Stored records
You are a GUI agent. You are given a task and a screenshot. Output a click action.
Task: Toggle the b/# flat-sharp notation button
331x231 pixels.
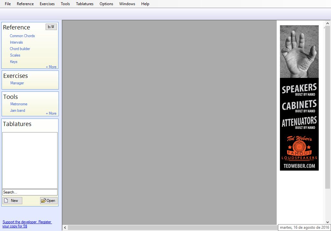51,27
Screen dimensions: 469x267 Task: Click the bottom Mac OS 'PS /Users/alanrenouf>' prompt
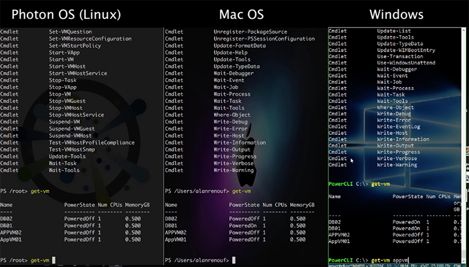200,259
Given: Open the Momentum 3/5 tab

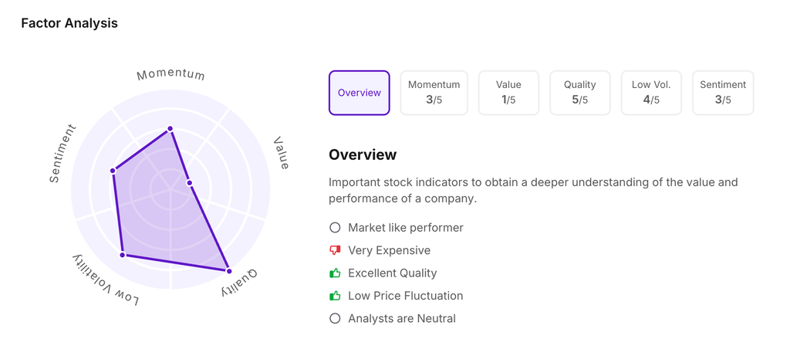Looking at the screenshot, I should [434, 93].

### Required action
An exact copy is needed of every line from the line containing "Screen dimensions: 469x267" to the last line of the records; pictures stay out of it.

### Solution to the problem
Screen dimensions: 469x267 Task: Click the bottom Mac OS 'PS /Users/alanrenouf>' prompt
200,259
Given: Open the Momentum 3/5 tab

Looking at the screenshot, I should [434, 93].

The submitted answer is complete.